With this function, implementing the rest of the algorithm is straightforward.

from tqdm import tqdm, trange
import heapq


def celf(
    model: DiffusionModel, n: int, k: int, num_trials: int = 1_000
) -> t.Tuple[t.Set[int], t.List[float]]:
    """
    Input: graph object, number of seed nodes
    Output: optimal seed set, resulting spread, time for each iteration
    Code adapted from this blog post:
    https://hautahi.com/im_greedycelf
    """

    # Run the CELF algorithm
    marg_gain = []

    print("Computing marginal gains.")
    # First, compute all marginal gains
    for node in trange(n):
        marg_gain.append(
            (
                -compute_marginal_gain(
                    model,
                    node,
                    set(),
                    num_trials,
                ),
                node,
            )
        )

    # Convert to heap
    heapq.heapify(marg_gain)

    max_mg, selected_node = heapq.heappop(marg_gain)
    S = [selected_node]
    spread = -max_mg
    spreads = [spread]

    print("Greedily selecting nodes.")
    # Greedily select remaining nodes
    for _ in trange(k - 1):
        while True:
            current_mg, current_node = heapq.heappop(marg_gain)
            new_mg_neg = -compute_marginal_gain(
                model,
                current_node,
                S,
                num_trials,
            )

            if new_mg_neg > current_mg:
                break
            else:
                heapq.heappush(marg_gain, (current_mg, current_node))

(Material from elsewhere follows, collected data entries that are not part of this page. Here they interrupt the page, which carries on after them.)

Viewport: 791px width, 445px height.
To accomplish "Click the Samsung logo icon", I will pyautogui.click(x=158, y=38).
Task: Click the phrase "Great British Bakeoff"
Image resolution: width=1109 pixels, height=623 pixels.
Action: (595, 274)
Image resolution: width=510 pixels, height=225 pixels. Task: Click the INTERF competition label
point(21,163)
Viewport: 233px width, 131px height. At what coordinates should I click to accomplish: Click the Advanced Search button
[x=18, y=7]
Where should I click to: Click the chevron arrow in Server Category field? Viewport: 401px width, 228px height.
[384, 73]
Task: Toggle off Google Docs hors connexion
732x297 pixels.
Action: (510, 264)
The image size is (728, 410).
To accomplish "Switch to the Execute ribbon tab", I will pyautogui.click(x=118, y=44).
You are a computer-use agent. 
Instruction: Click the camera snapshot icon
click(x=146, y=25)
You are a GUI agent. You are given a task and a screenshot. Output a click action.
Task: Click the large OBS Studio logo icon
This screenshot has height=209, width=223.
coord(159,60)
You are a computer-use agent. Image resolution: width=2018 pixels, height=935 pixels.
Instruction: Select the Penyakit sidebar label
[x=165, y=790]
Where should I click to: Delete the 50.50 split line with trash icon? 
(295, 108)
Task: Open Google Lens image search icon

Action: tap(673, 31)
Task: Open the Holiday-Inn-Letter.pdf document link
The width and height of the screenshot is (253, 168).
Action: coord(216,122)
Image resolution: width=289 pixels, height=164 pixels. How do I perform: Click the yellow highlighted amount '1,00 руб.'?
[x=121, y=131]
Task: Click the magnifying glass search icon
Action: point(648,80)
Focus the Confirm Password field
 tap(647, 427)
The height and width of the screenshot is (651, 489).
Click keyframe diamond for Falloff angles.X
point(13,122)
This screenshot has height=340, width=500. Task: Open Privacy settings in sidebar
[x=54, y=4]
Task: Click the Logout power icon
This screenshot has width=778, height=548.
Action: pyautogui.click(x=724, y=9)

        spread += -new_mg_neg
        S.append(current_node)
        spreads.append(spread)

    # Return the maximizing set S and the increasing spread values.
    return S, spreads

Running the Algorithm

To see this in action, we can create a model as before and run our algorithm. We'll be using the trivalency weighting scheme to set our activation probabilities:

import networkx as nx
from cynetdiff.utils import networkx_to_ic_model, set_activation_random_sample

n = 5_000
# Randomly generate the graph
ic_graph = nx.random_regular_graph(7, n).to_directed()
# Set activation probabilites
set_activation_random_sample(ic_graph, {0.1, 0.01, 0.001})
# Create corresponding model
celf_ic_model, _ = networkx_to_ic_model(ic_graph)

num_seeds = 20
# Get best seed set returned by the algorithm
celf_ic_seeds, ic_marg_gains = celf(celf_ic_model, n, num_seeds)

Trying Different Models

The celf function also works with the Linear Threshold diffusion model:

from cynetdiff.utils import networkx_to_lt_model

n = 5_00
# Randomly generate the graph
lt_graph = nx.random_regular_graph(7, n).to_directed()

# Set weighting scheme
celf_lt_model, _ = networkx_to_lt_model(lt_graph)

num_seeds = 20
# Get best seed set returned by the algorithm
celf_lt_seeds, lt_marg_gains = celf(celf_lt_model, n, num_seeds)